Well, Hallie has yet to recite War and Peace or Crime and Punishment (yes, Russian writers in the 19th century were often fond of ampersands. Fathers and Sons--more correctly Children and Sons--is another great example of this). But she has done A LOT more talking and much more mimicking and babbling. She would NEVER willingly mimic us before this past week. It could take an hour to drag a one-word verbal mimic out of her (though it takes no time at all to get her to mimic a gesture or sign on command). We have heard a lot more word approximations than ever before and she has repeated these over and over. So, while we are not experiencing a miracle, we are seeing very, very perceptible progress. And she has yet to have an 'off' speaking day on these things.

Alas, there is a downside to the Omegas. I guess that most kids don't have violent and unrelenting reflux. Hallie, however, does. And these are, after all, ACIDS. And acid is not good for acid reflux (naturally). The lemon flavor of the oil, while very, very tasty for Hallie, who opens her mouth wide for the stuff, probably isn't helping, either. This--on top of the dairy that Ami mistakenly gave her this week--has had her system out of whack until today. It's hard to filter out things in terms of causality, but we're not ruling out that the Omegas are responsible for some of the chronic vomiting.

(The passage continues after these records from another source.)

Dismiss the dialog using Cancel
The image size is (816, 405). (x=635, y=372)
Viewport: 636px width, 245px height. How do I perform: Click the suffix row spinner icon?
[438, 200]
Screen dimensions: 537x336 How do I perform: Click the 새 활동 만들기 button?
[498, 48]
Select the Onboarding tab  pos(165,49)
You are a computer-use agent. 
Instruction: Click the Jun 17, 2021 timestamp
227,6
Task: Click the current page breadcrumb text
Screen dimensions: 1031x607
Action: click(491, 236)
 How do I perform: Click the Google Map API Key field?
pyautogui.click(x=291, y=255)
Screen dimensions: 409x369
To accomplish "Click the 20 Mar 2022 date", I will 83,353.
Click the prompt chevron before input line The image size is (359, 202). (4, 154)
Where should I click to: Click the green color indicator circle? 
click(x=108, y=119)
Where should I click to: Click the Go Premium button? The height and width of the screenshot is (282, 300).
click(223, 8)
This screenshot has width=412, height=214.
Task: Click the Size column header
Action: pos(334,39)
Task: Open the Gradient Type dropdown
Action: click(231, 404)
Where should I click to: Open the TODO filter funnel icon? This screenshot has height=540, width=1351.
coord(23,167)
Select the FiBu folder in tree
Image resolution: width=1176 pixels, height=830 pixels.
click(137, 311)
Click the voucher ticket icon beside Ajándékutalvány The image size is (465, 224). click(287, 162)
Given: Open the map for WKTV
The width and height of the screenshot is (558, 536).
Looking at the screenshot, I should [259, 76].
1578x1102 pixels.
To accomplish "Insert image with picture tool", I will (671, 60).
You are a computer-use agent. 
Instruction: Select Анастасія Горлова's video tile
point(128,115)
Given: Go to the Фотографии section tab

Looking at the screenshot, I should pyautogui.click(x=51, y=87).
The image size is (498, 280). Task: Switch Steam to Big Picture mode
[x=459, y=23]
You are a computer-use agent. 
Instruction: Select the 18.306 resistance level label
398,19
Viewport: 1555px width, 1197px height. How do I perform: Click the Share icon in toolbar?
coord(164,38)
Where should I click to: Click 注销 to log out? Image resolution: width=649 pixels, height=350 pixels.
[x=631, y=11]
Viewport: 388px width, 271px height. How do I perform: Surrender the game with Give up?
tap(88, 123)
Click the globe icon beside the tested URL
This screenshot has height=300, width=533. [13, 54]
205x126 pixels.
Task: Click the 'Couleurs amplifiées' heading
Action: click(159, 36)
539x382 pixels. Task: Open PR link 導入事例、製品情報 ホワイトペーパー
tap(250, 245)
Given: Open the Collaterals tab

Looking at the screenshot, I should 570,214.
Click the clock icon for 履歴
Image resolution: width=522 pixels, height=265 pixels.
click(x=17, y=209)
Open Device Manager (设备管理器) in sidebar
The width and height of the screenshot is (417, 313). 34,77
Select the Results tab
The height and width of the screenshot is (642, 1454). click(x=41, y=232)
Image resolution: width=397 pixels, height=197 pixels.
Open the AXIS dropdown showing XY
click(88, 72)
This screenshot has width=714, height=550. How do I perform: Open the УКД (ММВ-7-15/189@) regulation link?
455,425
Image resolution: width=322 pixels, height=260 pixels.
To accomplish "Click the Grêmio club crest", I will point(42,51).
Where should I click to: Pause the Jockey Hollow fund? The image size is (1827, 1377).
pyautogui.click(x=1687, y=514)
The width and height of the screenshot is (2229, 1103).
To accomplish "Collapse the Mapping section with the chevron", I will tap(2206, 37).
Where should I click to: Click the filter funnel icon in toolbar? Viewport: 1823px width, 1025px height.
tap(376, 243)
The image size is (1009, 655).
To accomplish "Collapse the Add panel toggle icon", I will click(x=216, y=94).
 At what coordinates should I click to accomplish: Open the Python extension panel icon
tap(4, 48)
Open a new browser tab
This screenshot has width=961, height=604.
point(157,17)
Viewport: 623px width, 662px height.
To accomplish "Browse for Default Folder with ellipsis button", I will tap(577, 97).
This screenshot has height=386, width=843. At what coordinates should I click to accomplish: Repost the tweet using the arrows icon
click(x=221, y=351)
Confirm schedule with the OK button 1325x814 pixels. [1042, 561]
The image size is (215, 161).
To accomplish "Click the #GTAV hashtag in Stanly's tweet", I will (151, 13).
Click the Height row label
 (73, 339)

So now I find myself trying to Alkalinize Hallie's system. This isn't too hard to do--I figure that we can mimic the enteric coating that Omega pills designed for GERD-ish adults have by giving Hallie some Mylanta (which is calcium/magnesium) prior to giving her the acids and making sure that Hallie takes these on a pretty full stomach (before, we were giving them to her on an empty stomach morning and night). So far, so good. We're getting in a teaspoon of the oil (5ml) in the evening, after 5ml of mylanta and dinner. I'm hoping that this dose remains high enough to see good speech effects and that, now that the dairy is finally out of her system--as evidenced by an improving poop quality (yes, I know, TMI), we'll be back in business. Indeed, today would have been an urp- and vomit-free day had there not been a french fry 'event.' But this was mechanical, so it does not worry me. And Hallie's mood has been FABULOUS all day. In fact, she's been happy all week, vomiting and all. So, I am hoping that, as with the Goat milk and the Simply Thick, a bit of research helps move us along to a better place.

In the meantime, I am left wondering when I became a nutritionist (wasn't neonatology student and a rotation in GI with a subspecialty in reflux enough?)